-- Start --
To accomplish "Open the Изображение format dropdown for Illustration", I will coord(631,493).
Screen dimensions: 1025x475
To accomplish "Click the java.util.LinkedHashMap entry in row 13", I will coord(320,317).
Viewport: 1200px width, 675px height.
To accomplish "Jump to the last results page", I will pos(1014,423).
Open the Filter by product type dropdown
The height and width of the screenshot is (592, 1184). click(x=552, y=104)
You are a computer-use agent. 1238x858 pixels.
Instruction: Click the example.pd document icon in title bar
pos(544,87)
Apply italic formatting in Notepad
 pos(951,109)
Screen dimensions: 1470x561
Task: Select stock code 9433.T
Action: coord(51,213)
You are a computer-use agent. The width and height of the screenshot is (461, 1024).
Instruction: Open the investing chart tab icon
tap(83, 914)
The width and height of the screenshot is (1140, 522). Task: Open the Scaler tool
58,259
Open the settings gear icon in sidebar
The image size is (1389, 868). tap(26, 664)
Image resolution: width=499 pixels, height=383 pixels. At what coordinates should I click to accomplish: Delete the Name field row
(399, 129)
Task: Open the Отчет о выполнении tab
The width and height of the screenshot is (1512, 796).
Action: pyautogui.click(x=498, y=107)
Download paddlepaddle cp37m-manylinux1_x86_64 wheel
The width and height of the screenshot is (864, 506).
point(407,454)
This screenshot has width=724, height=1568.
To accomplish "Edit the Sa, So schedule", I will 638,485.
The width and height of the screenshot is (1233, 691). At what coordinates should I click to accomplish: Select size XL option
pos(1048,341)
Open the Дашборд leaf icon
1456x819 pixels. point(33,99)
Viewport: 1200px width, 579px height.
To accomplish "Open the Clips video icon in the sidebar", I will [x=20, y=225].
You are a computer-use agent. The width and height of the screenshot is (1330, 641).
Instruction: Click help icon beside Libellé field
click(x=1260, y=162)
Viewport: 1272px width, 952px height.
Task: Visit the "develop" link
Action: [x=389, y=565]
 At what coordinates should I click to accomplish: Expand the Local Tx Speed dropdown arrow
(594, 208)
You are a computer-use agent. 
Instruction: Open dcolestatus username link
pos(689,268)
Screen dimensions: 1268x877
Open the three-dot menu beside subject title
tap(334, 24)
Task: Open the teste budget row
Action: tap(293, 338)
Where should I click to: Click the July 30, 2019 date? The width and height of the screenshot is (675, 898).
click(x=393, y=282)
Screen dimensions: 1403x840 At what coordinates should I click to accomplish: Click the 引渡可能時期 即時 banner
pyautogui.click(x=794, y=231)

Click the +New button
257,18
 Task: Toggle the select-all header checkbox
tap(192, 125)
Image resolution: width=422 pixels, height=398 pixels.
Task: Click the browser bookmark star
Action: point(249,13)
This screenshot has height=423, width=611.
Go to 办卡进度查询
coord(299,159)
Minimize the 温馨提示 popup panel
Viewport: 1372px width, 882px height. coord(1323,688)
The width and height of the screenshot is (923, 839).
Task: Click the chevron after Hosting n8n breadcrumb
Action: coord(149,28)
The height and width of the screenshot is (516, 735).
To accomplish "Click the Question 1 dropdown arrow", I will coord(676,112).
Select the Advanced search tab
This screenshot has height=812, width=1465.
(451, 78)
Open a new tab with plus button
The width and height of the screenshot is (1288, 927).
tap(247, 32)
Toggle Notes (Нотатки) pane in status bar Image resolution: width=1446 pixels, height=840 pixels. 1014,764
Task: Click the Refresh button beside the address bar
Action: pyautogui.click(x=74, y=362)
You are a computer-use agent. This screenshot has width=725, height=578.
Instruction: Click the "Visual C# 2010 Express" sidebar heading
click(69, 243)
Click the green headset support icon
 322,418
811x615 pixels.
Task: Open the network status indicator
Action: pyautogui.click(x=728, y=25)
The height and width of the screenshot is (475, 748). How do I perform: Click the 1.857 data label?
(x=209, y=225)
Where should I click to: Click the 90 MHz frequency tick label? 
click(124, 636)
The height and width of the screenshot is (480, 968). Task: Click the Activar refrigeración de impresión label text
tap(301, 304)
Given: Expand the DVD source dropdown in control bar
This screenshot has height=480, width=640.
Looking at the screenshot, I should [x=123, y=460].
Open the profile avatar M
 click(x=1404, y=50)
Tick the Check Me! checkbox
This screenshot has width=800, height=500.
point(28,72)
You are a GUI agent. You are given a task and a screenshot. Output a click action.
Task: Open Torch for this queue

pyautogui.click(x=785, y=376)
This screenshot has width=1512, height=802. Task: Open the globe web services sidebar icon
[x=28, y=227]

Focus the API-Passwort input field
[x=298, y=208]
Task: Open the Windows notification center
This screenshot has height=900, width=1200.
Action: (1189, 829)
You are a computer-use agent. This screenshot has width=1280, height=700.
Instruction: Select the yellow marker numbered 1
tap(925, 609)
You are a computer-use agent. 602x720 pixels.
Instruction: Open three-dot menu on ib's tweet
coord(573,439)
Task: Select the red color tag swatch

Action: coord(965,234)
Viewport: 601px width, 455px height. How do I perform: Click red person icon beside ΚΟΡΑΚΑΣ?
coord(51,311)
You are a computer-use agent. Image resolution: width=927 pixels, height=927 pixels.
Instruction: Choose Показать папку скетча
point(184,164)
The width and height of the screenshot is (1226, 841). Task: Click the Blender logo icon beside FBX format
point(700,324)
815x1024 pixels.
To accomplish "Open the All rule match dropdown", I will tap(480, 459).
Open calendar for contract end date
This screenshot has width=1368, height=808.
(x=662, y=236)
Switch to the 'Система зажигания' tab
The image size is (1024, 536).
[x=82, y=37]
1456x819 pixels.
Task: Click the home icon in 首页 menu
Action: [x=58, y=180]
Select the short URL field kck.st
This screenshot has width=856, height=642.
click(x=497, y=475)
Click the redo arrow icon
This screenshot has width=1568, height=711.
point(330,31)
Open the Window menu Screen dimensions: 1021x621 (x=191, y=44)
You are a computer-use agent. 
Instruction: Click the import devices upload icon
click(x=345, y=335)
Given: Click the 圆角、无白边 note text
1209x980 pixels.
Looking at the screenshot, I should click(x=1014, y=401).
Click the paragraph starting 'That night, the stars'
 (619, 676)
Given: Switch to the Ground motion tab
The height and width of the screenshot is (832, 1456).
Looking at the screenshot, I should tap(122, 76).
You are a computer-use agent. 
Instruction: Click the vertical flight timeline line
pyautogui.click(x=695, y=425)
-- End --
Retype every one of the records above verbatim, character for character.

To accomplish "Open the Изображение format dropdown for Illustration", I will coord(631,493).
Screen dimensions: 1025x475
To accomplish "Click the java.util.LinkedHashMap entry in row 13", I will coord(320,317).
Viewport: 1200px width, 675px height.
To accomplish "Jump to the last results page", I will pos(1014,423).
Open the Filter by product type dropdown
The height and width of the screenshot is (592, 1184). click(x=552, y=104)
You are a computer-use agent. 1238x858 pixels.
Instruction: Click the example.pd document icon in title bar
pos(544,87)
Apply italic formatting in Notepad
 pos(951,109)
Screen dimensions: 1470x561
Task: Select stock code 9433.T
Action: coord(51,213)
You are a computer-use agent. The width and height of the screenshot is (461, 1024).
Instruction: Open the investing chart tab icon
tap(83, 914)
The width and height of the screenshot is (1140, 522). Task: Open the Scaler tool
58,259
Open the settings gear icon in sidebar
The image size is (1389, 868). tap(26, 664)
Image resolution: width=499 pixels, height=383 pixels. At what coordinates should I click to accomplish: Delete the Name field row
(399, 129)
Task: Open the Отчет о выполнении tab
The width and height of the screenshot is (1512, 796).
Action: pyautogui.click(x=498, y=107)
Download paddlepaddle cp37m-manylinux1_x86_64 wheel
The width and height of the screenshot is (864, 506).
point(407,454)
This screenshot has width=724, height=1568.
To accomplish "Edit the Sa, So schedule", I will 638,485.
The width and height of the screenshot is (1233, 691). At what coordinates should I click to accomplish: Select size XL option
pos(1048,341)
Open the Дашборд leaf icon
1456x819 pixels. point(33,99)
Viewport: 1200px width, 579px height.
To accomplish "Open the Clips video icon in the sidebar", I will [x=20, y=225].
You are a computer-use agent. The width and height of the screenshot is (1330, 641).
Instruction: Click help icon beside Libellé field
click(x=1260, y=162)
Viewport: 1272px width, 952px height.
Task: Visit the "develop" link
Action: [x=389, y=565]
 At what coordinates should I click to accomplish: Expand the Local Tx Speed dropdown arrow
(594, 208)
You are a computer-use agent. 
Instruction: Open dcolestatus username link
pos(689,268)
Screen dimensions: 1268x877
Open the three-dot menu beside subject title
tap(334, 24)
Task: Open the teste budget row
Action: tap(293, 338)
Where should I click to: Click the July 30, 2019 date? The width and height of the screenshot is (675, 898).
click(x=393, y=282)
Screen dimensions: 1403x840 At what coordinates should I click to accomplish: Click the 引渡可能時期 即時 banner
pyautogui.click(x=794, y=231)

Click the +New button
257,18
 Task: Toggle the select-all header checkbox
tap(192, 125)
Image resolution: width=422 pixels, height=398 pixels.
Task: Click the browser bookmark star
Action: point(249,13)
This screenshot has height=423, width=611.
Go to 办卡进度查询
coord(299,159)
Minimize the 温馨提示 popup panel
Viewport: 1372px width, 882px height. coord(1323,688)
The width and height of the screenshot is (923, 839).
Task: Click the chevron after Hosting n8n breadcrumb
Action: coord(149,28)
The height and width of the screenshot is (516, 735).
To accomplish "Click the Question 1 dropdown arrow", I will coord(676,112).
Select the Advanced search tab
This screenshot has height=812, width=1465.
(451, 78)
Open a new tab with plus button
The width and height of the screenshot is (1288, 927).
tap(247, 32)
Toggle Notes (Нотатки) pane in status bar Image resolution: width=1446 pixels, height=840 pixels. 1014,764
Task: Click the Refresh button beside the address bar
Action: pyautogui.click(x=74, y=362)
You are a computer-use agent. This screenshot has width=725, height=578.
Instruction: Click the "Visual C# 2010 Express" sidebar heading
click(69, 243)
Click the green headset support icon
 322,418
811x615 pixels.
Task: Open the network status indicator
Action: pyautogui.click(x=728, y=25)
The height and width of the screenshot is (475, 748). How do I perform: Click the 1.857 data label?
(x=209, y=225)
Where should I click to: Click the 90 MHz frequency tick label? 
click(124, 636)
The height and width of the screenshot is (480, 968). Task: Click the Activar refrigeración de impresión label text
tap(301, 304)
Given: Expand the DVD source dropdown in control bar
This screenshot has height=480, width=640.
Looking at the screenshot, I should [x=123, y=460].
Open the profile avatar M
 click(x=1404, y=50)
Tick the Check Me! checkbox
This screenshot has width=800, height=500.
point(28,72)
You are a GUI agent. You are given a task and a screenshot. Output a click action.
Task: Open Torch for this queue

pyautogui.click(x=785, y=376)
This screenshot has width=1512, height=802. Task: Open the globe web services sidebar icon
[x=28, y=227]

Focus the API-Passwort input field
[x=298, y=208]
Task: Open the Windows notification center
This screenshot has height=900, width=1200.
Action: (1189, 829)
You are a computer-use agent. This screenshot has width=1280, height=700.
Instruction: Select the yellow marker numbered 1
tap(925, 609)
You are a computer-use agent. 602x720 pixels.
Instruction: Open three-dot menu on ib's tweet
coord(573,439)
Task: Select the red color tag swatch

Action: coord(965,234)
Viewport: 601px width, 455px height. How do I perform: Click red person icon beside ΚΟΡΑΚΑΣ?
coord(51,311)
You are a computer-use agent. Image resolution: width=927 pixels, height=927 pixels.
Instruction: Choose Показать папку скетча
point(184,164)
The width and height of the screenshot is (1226, 841). Task: Click the Blender logo icon beside FBX format
point(700,324)
815x1024 pixels.
To accomplish "Open the All rule match dropdown", I will tap(480, 459).
Open calendar for contract end date
This screenshot has width=1368, height=808.
(x=662, y=236)
Switch to the 'Система зажигания' tab
The image size is (1024, 536).
[x=82, y=37]
1456x819 pixels.
Task: Click the home icon in 首页 menu
Action: [x=58, y=180]
Select the short URL field kck.st
This screenshot has width=856, height=642.
click(x=497, y=475)
Click the redo arrow icon
This screenshot has width=1568, height=711.
point(330,31)
Open the Window menu Screen dimensions: 1021x621 (x=191, y=44)
You are a computer-use agent. 
Instruction: Click the import devices upload icon
click(x=345, y=335)
Given: Click the 圆角、无白边 note text
1209x980 pixels.
Looking at the screenshot, I should click(x=1014, y=401).
Click the paragraph starting 'That night, the stars'
 (619, 676)
Given: Switch to the Ground motion tab
The height and width of the screenshot is (832, 1456).
Looking at the screenshot, I should tap(122, 76).
You are a computer-use agent. 
Instruction: Click the vertical flight timeline line
pyautogui.click(x=695, y=425)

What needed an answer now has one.